Dalam kesempatan tersebut, Pemprov Jabar menyuarakan visi besar untuk menciptakan sistem seleksi yang adil serta transparan bagi seluruh calon peserta didik di Jawa Barat. Erwan menggarisbawahi bahwa kemudahan akses dan kepastian hukum menjadi prioritas utama pelayanan tahun ini.

“Komitmen penuh SPMB 2026 adalah menghadirkan pelaksanaan yang tertib, bersih, dan berpihak pada kepentingan peserta didik.
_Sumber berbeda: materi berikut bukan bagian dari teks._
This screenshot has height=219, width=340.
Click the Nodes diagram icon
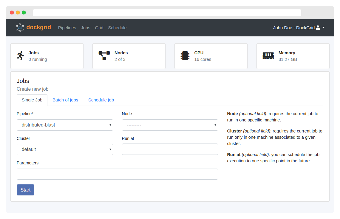(x=104, y=56)
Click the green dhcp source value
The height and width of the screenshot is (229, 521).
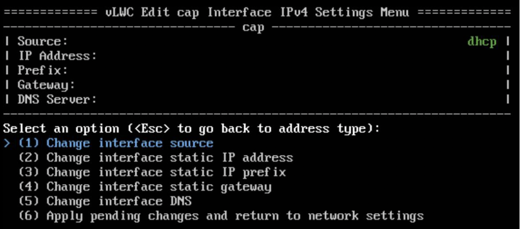pos(482,42)
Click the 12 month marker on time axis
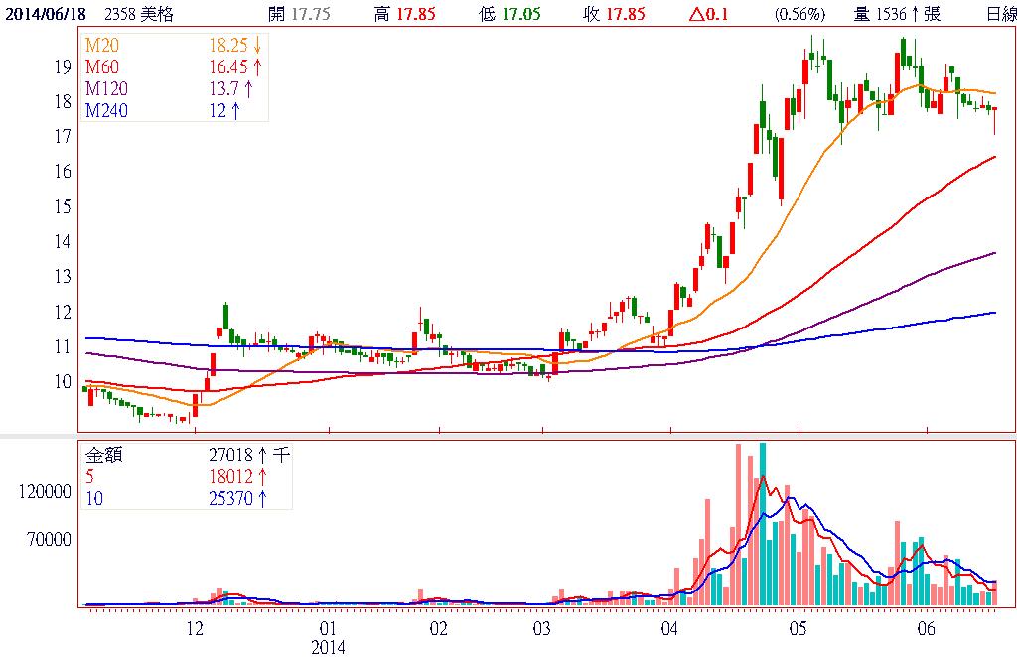 tap(195, 629)
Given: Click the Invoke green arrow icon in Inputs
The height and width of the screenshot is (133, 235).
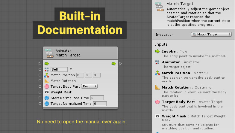Looking at the screenshot, I should pos(157,51).
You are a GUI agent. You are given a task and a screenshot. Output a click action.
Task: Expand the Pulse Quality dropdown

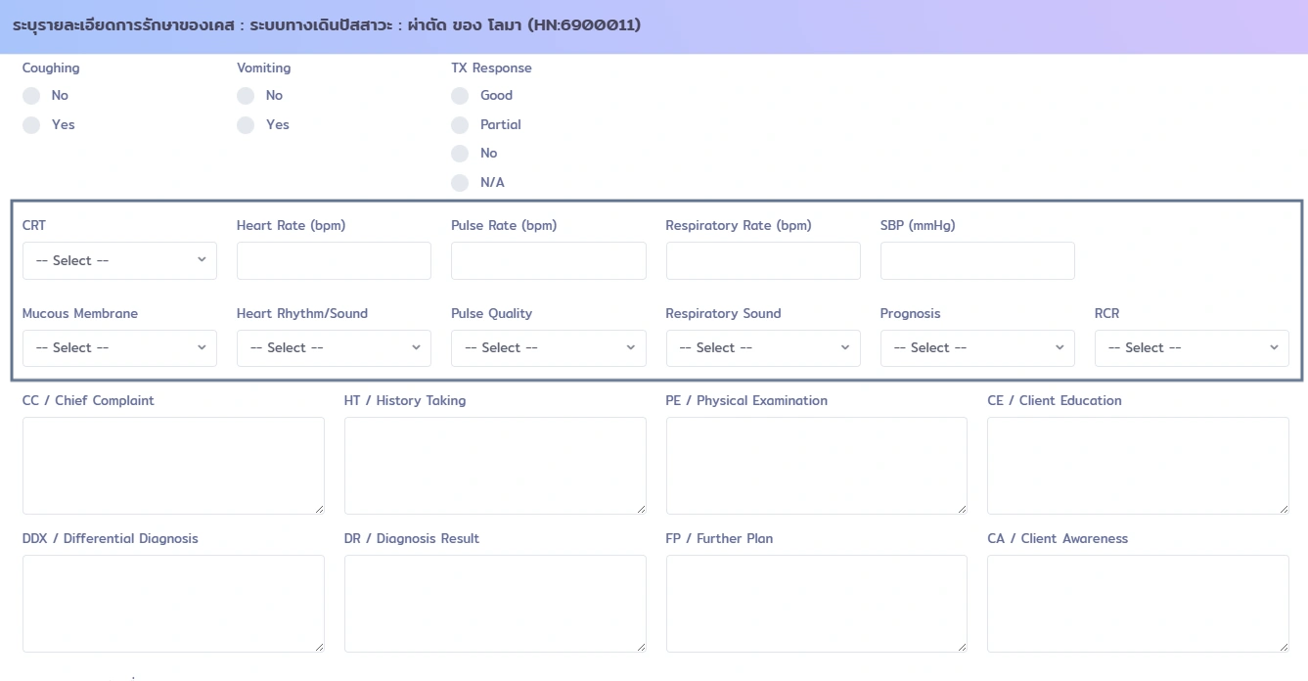[x=548, y=348]
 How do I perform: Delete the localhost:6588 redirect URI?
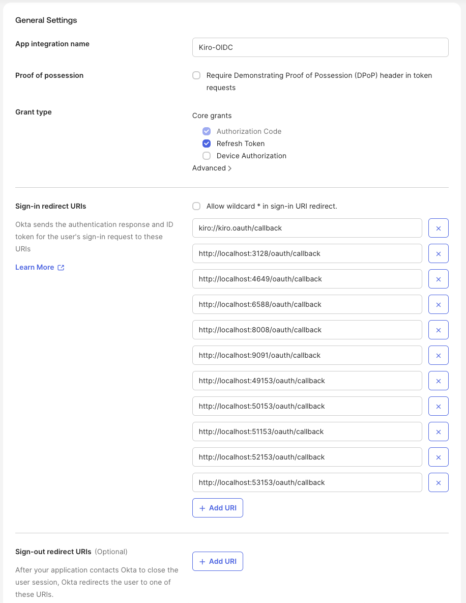[x=438, y=304]
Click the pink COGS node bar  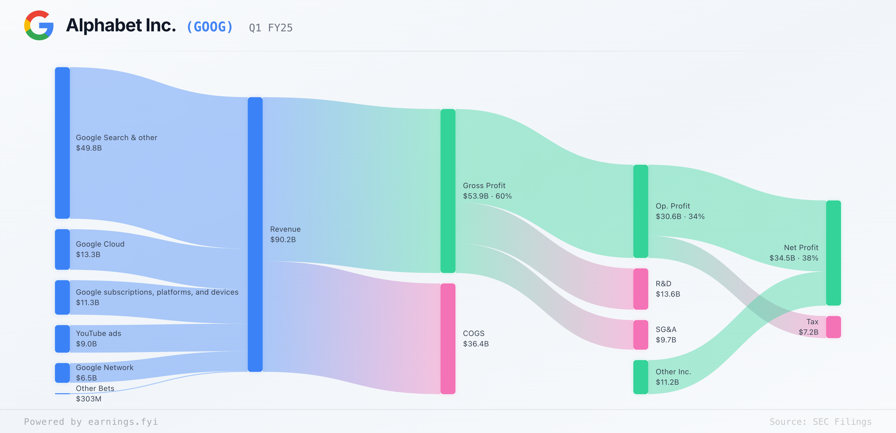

Kita ingin memastikan masyarakat merasakan pelayanan pendidikan yang mudah diakses, jelas aturannya, serta dipercaya pelaksanaannya,” ujarnya.

Ajang Kick Off ini dinilai sebagai langkah strategis untuk menyatukan visi seluruh pemangku kepentingan di bidang pendidikan. Menurut Erwan, mutu pendidikan di Jawa Barat tidak sekadar diukur dari kelengkapan sarana prasarana sekolah, melainkan dari moralitas dan akuntabilitas sistem penyaringannya.

Proses penerimaan siswa baru harus menjadi ruang yang ramah dan adil tanpa menimbulkan kepanikan bagi para orang tua murid.

“Kita memiliki tanggung jawab bersama agar proses penerimaan murid baru tidak menimbulkan keresahan di masyarakat. SPMB harus menjadi momentum untuk memperkuat kepercayaan publik terhadap sistem pendidikan di Jawa Barat,” katanya.

Integrasi nilai sosial dalam dunia pendidikan juga harus dikedepankan agar anak-anak dari berbagai latar belakang ekonomi mendapatkan hak belajar yang setara.

“Mari hadirkan pendidikan yang bukan hanya unggul, tetapi juga kuat dalam nilai keadilan dan kemanusiaan,” ucapnya.

Pemprov Jabar tidak menampik bahwa isu SPMB atau PPDB selalu menjadi topik hangat yang memicu perdebatan di ruang publik setiap tahunnya. Oleh sebab itu, serangkaian perbaikan sistem terus digodok oleh Dinas Pendidikan agar celah kecurangan dapat ditutup rapat.